* What is required *
Turn the records below into a numbered list with no blank lines.

Entries on where items appear
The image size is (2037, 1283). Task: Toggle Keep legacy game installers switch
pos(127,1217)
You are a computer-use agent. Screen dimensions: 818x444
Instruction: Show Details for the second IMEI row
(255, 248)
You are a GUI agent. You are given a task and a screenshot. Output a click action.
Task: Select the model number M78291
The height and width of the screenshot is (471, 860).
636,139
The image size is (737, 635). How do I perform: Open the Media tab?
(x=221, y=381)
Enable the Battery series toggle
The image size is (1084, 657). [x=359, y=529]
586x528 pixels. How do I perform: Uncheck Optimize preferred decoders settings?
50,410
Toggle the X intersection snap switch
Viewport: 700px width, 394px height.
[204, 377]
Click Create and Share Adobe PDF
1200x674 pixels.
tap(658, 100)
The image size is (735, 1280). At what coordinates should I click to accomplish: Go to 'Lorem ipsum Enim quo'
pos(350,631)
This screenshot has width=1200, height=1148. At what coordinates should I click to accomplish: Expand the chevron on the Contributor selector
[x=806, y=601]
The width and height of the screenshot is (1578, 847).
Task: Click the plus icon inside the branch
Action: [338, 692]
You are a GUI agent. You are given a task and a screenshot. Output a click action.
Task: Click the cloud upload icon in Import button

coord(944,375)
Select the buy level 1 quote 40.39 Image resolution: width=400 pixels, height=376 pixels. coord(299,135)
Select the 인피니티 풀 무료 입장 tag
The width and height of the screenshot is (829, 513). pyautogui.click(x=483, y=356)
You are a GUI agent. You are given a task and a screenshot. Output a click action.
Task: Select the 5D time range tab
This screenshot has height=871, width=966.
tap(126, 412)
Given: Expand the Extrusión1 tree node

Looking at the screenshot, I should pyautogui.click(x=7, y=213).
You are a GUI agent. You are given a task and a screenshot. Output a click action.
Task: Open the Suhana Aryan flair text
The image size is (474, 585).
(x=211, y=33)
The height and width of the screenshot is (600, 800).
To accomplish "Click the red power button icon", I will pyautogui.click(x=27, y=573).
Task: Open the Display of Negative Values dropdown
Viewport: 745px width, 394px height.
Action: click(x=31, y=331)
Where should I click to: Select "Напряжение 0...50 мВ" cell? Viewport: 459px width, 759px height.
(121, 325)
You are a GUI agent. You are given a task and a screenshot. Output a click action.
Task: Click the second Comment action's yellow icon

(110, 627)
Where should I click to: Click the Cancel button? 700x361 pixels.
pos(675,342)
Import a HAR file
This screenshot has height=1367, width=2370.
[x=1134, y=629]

* Result for this task *
1. The image size is (2037, 1283). Task: Toggle Keep legacy game installers switch
2. pos(127,1217)
3. You are a computer-use agent. Screen dimensions: 818x444
4. Instruction: Show Details for the second IMEI row
5. (255, 248)
6. You are a GUI agent. You are given a task and a screenshot. Output a click action.
7. Task: Select the model number M78291
8. The height and width of the screenshot is (471, 860).
9. 636,139
10. The image size is (737, 635). How do I perform: Open the Media tab?
11. (x=221, y=381)
12. Enable the Battery series toggle
13. The image size is (1084, 657). [x=359, y=529]
14. 586x528 pixels. How do I perform: Uncheck Optimize preferred decoders settings?
15. 50,410
16. Toggle the X intersection snap switch
17. Viewport: 700px width, 394px height.
18. [204, 377]
19. Click Create and Share Adobe PDF
20. 1200x674 pixels.
21. tap(658, 100)
22. The image size is (735, 1280). At what coordinates should I click to accomplish: Go to 'Lorem ipsum Enim quo'
23. pos(350,631)
24. This screenshot has width=1200, height=1148. At what coordinates should I click to accomplish: Expand the chevron on the Contributor selector
25. [x=806, y=601]
26. The width and height of the screenshot is (1578, 847).
27. Task: Click the plus icon inside the branch
28. Action: [338, 692]
29. You are a GUI agent. You are given a task and a screenshot. Output a click action.
30. Task: Click the cloud upload icon in Import button
31. coord(944,375)
32. Select the buy level 1 quote 40.39 Image resolution: width=400 pixels, height=376 pixels. coord(299,135)
33. Select the 인피니티 풀 무료 입장 tag
34. The width and height of the screenshot is (829, 513). pyautogui.click(x=483, y=356)
35. You are a GUI agent. You are given a task and a screenshot. Output a click action.
36. Task: Select the 5D time range tab
37. This screenshot has height=871, width=966.
38. tap(126, 412)
39. Given: Expand the Extrusión1 tree node
40. Looking at the screenshot, I should pyautogui.click(x=7, y=213).
41. You are a GUI agent. You are given a task and a screenshot. Output a click action.
42. Task: Open the Suhana Aryan flair text
43. The image size is (474, 585).
44. (x=211, y=33)
45. The height and width of the screenshot is (600, 800).
46. To accomplish "Click the red power button icon", I will pyautogui.click(x=27, y=573).
47. Task: Open the Display of Negative Values dropdown
48. Viewport: 745px width, 394px height.
49. Action: click(x=31, y=331)
50. Where should I click to: Select "Напряжение 0...50 мВ" cell? Viewport: 459px width, 759px height.
51. (121, 325)
52. You are a GUI agent. You are given a task and a screenshot. Output a click action.
53. Task: Click the second Comment action's yellow icon
54. (110, 627)
55. Where should I click to: Click the Cancel button? 700x361 pixels.
56. pos(675,342)
57. Import a HAR file
58. This screenshot has height=1367, width=2370.
59. [x=1134, y=629]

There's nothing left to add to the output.